The value of individual shares in some of Macau’s largest casino operators reportedly improved significantly over the weekend on the back of news that the enclave is to maintain its current number of gaming concessionaires at six.

According to a report from the Financial Times newspaper, the government for the former Portuguese enclave ended last week by revealing that it is to offer a total of six firms the right to run casinos in the city under ten-year licenses. The source detailed that this revelation was welcomed by the territory’s current crop of operators as their existing 20-year authorizations are due to expire in June.

Decade determination:

Macau is home to over 40 casinos operated by SJM Holdings Limited, Galaxy Entertainment Group Limited, Melco Resorts and Entertainment Limited, MGM China Holdings Limited and the local Sands China Limited and Wynn Macau Limited subordinates of Las Vegas Sands Corporation and Wynn Resorts Limited respectively. However, these companies will now reportedly be obliged to bid for the right to have their current licenses extended by a further ten years to 2032 although no details on how this fresh tendering process will run or when it is to take place have yet been released.

Increased interest:

Nevertheless, the newspaper reported that the official government disclosure saw the value of individual shares in Wynn Macau Limited jump by some 9% over the course of Monday trading to approximately $0.96 while those for fellow Hong Kong-listed MGM China Holdings Limited and Sands China Limited rose by 11% and 14.6% respectively to $0.66 and $2.71. Numerous analysts purportedly divulged that these swells came because every one of the Macau’s six casino operators is now expected to retain their presence in what has quickly become the world’s most lucrative casino market.

• Entries provided
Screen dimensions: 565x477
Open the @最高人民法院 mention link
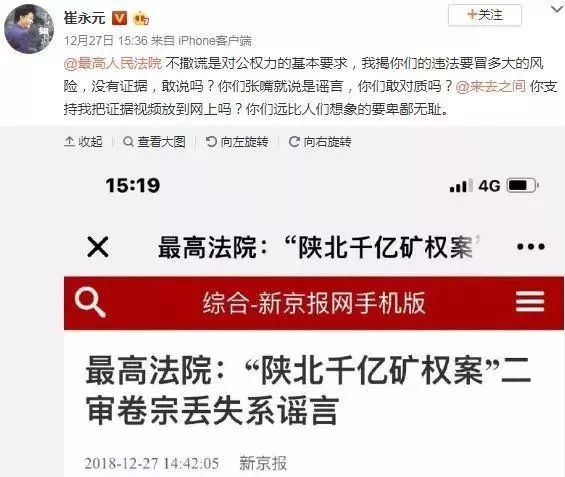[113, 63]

==

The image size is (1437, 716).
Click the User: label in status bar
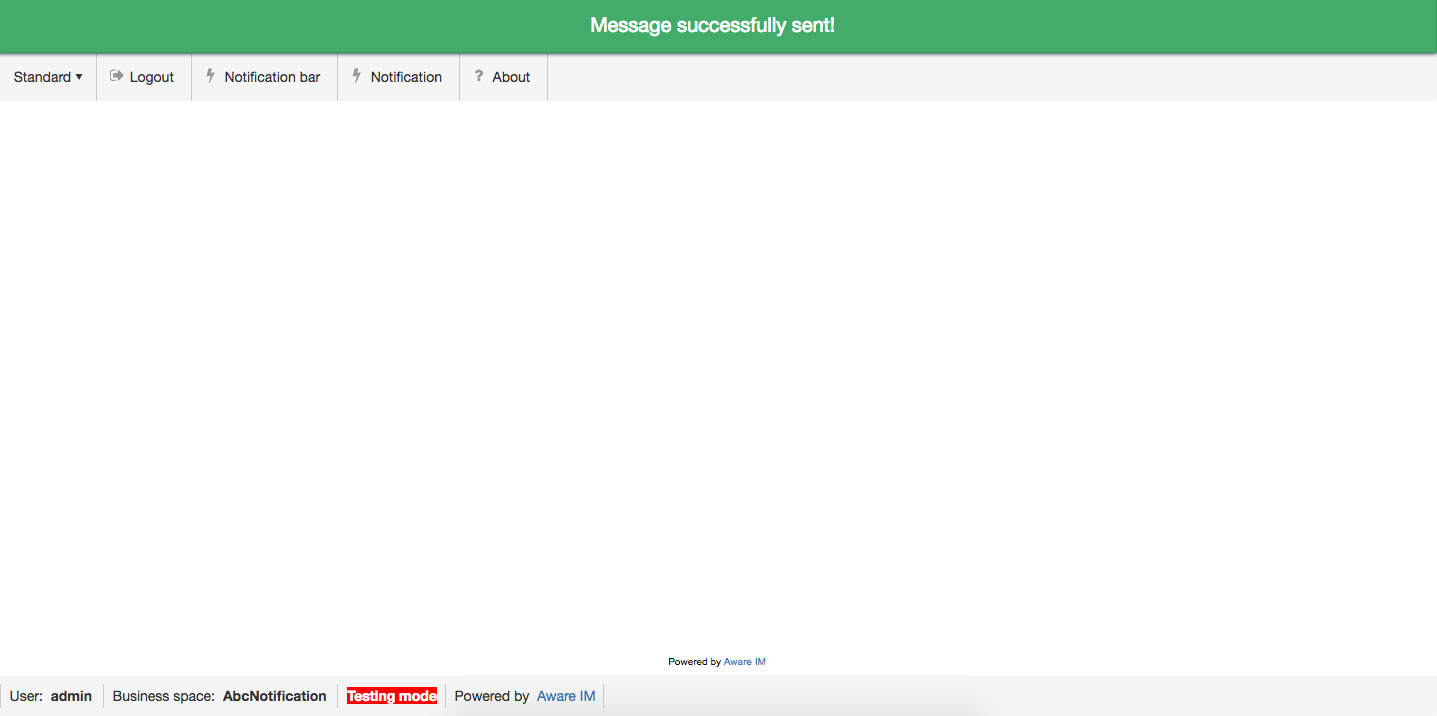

...

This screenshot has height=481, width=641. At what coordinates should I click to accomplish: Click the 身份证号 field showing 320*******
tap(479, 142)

• Activity 1
Copy out the part of the Macau casino article that begins at the words "The value of individual shares in some" and stops after "concessionaires at six.".
• Activity 2
Say whether each statement agrees with the Macau casino article, answering yes or no and quoting the words that decide it: (a) the new casino licenses will last ten years; (b) details of the fresh tendering process have been released; (c) shares in Sands China Limited rose by 11%.
Work only from the Macau casino article.

• Task result 1
The value of individual shares in some of Macau’s largest casino operators reportedly improved significantly over the weekend on the back of news that the enclave is to maintain its current number of gaming concessionaires at six.

• Task result 2
(a) Yes: "under ten-year licenses"
(b) No: "no details on how this fresh tendering process will run or when it is to take place have yet been released"
(c) No: "those for fellow Hong Kong-listed MGM China Holdings Limited and Sands China Limited rose by 11% and 14.6% respectively"